#### Work instructions:
Reproduce the listing below, changing every instance of "icon" to "symbol" and leaving all other text as it is.

#### Material:
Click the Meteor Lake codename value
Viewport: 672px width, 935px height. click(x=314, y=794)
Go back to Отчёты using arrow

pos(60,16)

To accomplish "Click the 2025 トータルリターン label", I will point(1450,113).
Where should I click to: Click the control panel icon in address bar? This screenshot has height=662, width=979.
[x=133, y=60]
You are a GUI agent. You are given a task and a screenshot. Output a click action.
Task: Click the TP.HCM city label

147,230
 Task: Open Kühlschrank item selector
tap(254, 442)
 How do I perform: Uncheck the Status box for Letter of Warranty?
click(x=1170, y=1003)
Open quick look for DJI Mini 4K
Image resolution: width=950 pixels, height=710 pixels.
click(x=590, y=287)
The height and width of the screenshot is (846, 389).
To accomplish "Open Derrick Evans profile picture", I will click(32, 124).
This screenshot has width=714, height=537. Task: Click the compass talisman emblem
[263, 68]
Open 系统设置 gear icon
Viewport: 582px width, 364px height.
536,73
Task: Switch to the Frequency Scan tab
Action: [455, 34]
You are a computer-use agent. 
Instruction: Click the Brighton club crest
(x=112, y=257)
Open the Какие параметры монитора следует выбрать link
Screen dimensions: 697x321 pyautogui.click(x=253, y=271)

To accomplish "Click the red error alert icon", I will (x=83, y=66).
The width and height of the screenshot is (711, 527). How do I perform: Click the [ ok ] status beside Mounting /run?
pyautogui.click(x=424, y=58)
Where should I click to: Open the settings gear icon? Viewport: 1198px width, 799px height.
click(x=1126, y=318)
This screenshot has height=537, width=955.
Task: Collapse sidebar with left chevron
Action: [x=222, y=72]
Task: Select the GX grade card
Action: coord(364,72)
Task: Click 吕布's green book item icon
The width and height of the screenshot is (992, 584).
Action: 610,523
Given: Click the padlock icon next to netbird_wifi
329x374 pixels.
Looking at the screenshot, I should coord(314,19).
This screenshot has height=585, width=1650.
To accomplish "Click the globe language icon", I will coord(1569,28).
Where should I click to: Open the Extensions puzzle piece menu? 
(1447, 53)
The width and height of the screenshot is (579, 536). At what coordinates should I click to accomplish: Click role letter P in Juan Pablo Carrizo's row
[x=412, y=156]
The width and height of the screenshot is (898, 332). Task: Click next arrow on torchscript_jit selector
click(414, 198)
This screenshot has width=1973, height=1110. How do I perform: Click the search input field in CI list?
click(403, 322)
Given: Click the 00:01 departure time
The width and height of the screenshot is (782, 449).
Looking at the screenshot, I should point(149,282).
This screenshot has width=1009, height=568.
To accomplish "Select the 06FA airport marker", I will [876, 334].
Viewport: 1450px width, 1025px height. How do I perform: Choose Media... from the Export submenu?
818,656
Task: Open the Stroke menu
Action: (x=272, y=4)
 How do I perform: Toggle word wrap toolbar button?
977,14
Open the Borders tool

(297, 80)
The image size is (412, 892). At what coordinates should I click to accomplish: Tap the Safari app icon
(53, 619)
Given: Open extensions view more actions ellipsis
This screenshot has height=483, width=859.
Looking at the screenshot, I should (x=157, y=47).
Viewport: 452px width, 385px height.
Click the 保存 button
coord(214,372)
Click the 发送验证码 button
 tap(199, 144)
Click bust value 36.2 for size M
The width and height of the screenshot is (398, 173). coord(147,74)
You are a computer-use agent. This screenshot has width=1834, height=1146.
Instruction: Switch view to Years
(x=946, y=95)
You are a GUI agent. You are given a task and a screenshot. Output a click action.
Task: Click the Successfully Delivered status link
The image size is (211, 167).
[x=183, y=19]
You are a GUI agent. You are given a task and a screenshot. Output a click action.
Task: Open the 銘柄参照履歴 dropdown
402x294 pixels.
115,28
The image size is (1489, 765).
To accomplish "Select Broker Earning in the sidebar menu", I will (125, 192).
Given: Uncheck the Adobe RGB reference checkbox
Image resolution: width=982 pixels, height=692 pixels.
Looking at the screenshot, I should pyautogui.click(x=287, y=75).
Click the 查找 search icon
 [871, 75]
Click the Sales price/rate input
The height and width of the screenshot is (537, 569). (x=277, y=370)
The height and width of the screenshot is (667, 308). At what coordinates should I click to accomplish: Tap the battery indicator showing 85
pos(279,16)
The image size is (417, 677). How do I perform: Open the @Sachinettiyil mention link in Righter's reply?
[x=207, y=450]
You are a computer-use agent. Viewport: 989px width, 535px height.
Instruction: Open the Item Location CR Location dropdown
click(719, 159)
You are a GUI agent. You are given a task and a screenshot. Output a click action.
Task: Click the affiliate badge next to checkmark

#### Final result:
Click the Meteor Lake codename value
Viewport: 672px width, 935px height. click(x=314, y=794)
Go back to Отчёты using arrow

pos(60,16)

To accomplish "Click the 2025 トータルリターン label", I will point(1450,113).
Where should I click to: Click the control panel symbol in address bar? This screenshot has height=662, width=979.
[x=133, y=60]
You are a GUI agent. You are given a task and a screenshot. Output a click action.
Task: Click the TP.HCM city label

147,230
 Task: Open Kühlschrank item selector
tap(254, 442)
 How do I perform: Uncheck the Status box for Letter of Warranty?
click(x=1170, y=1003)
Open quick look for DJI Mini 4K
Image resolution: width=950 pixels, height=710 pixels.
click(x=590, y=287)
The height and width of the screenshot is (846, 389).
To accomplish "Open Derrick Evans profile picture", I will click(32, 124).
This screenshot has width=714, height=537. Task: Click the compass talisman emblem
[263, 68]
Open 系统设置 gear symbol
Viewport: 582px width, 364px height.
536,73
Task: Switch to the Frequency Scan tab
Action: [455, 34]
You are a computer-use agent. 
Instruction: Click the Brighton club crest
(x=112, y=257)
Open the Какие параметры монитора следует выбрать link
Screen dimensions: 697x321 pyautogui.click(x=253, y=271)

To accomplish "Click the red error alert symbol", I will (x=83, y=66).
The width and height of the screenshot is (711, 527). How do I perform: Click the [ ok ] status beside Mounting /run?
pyautogui.click(x=424, y=58)
Where should I click to: Open the settings gear symbol? Viewport: 1198px width, 799px height.
click(x=1126, y=318)
This screenshot has height=537, width=955.
Task: Collapse sidebar with left chevron
Action: [x=222, y=72]
Task: Select the GX grade card
Action: coord(364,72)
Task: Click 吕布's green book item symbol
The width and height of the screenshot is (992, 584).
Action: 610,523
Given: Click the padlock symbol next to netbird_wifi
329x374 pixels.
Looking at the screenshot, I should coord(314,19).
This screenshot has height=585, width=1650.
To accomplish "Click the globe language symbol", I will coord(1569,28).
Where should I click to: Open the Extensions puzzle piece menu? 
(1447, 53)
The width and height of the screenshot is (579, 536). At what coordinates should I click to accomplish: Click role letter P in Juan Pablo Carrizo's row
[x=412, y=156]
The width and height of the screenshot is (898, 332). Task: Click next arrow on torchscript_jit selector
click(414, 198)
This screenshot has width=1973, height=1110. How do I perform: Click the search input field in CI list?
click(403, 322)
Given: Click the 00:01 departure time
The width and height of the screenshot is (782, 449).
Looking at the screenshot, I should point(149,282).
This screenshot has width=1009, height=568.
To accomplish "Select the 06FA airport marker", I will [876, 334].
Viewport: 1450px width, 1025px height. How do I perform: Choose Media... from the Export submenu?
818,656
Task: Open the Stroke menu
Action: (x=272, y=4)
 How do I perform: Toggle word wrap toolbar button?
977,14
Open the Borders tool

(297, 80)
The image size is (412, 892). At what coordinates should I click to accomplish: Tap the Safari app symbol
(53, 619)
Given: Open extensions view more actions ellipsis
This screenshot has height=483, width=859.
Looking at the screenshot, I should (x=157, y=47).
Viewport: 452px width, 385px height.
Click the 保存 button
coord(214,372)
Click the 发送验证码 button
 tap(199, 144)
Click bust value 36.2 for size M
The width and height of the screenshot is (398, 173). coord(147,74)
You are a computer-use agent. This screenshot has width=1834, height=1146.
Instruction: Switch view to Years
(x=946, y=95)
You are a GUI agent. You are given a task and a screenshot. Output a click action.
Task: Click the Successfully Delivered status link
The image size is (211, 167).
[x=183, y=19]
You are a GUI agent. You are given a task and a screenshot. Output a click action.
Task: Open the 銘柄参照履歴 dropdown
402x294 pixels.
115,28
The image size is (1489, 765).
To accomplish "Select Broker Earning in the sidebar menu", I will (125, 192).
Given: Uncheck the Adobe RGB reference checkbox
Image resolution: width=982 pixels, height=692 pixels.
Looking at the screenshot, I should pyautogui.click(x=287, y=75).
Click the 查找 search symbol
 [871, 75]
Click the Sales price/rate input
The height and width of the screenshot is (537, 569). (x=277, y=370)
The height and width of the screenshot is (667, 308). At what coordinates should I click to accomplish: Tap the battery indicator showing 85
pos(279,16)
The image size is (417, 677). How do I perform: Open the @Sachinettiyil mention link in Righter's reply?
[x=207, y=450]
You are a computer-use agent. Viewport: 989px width, 535px height.
Instruction: Open the Item Location CR Location dropdown
click(719, 159)
You are a GUI agent. You are given a task and a screenshot. Output a click action.
Task: Click the affiliate badge next to checkmark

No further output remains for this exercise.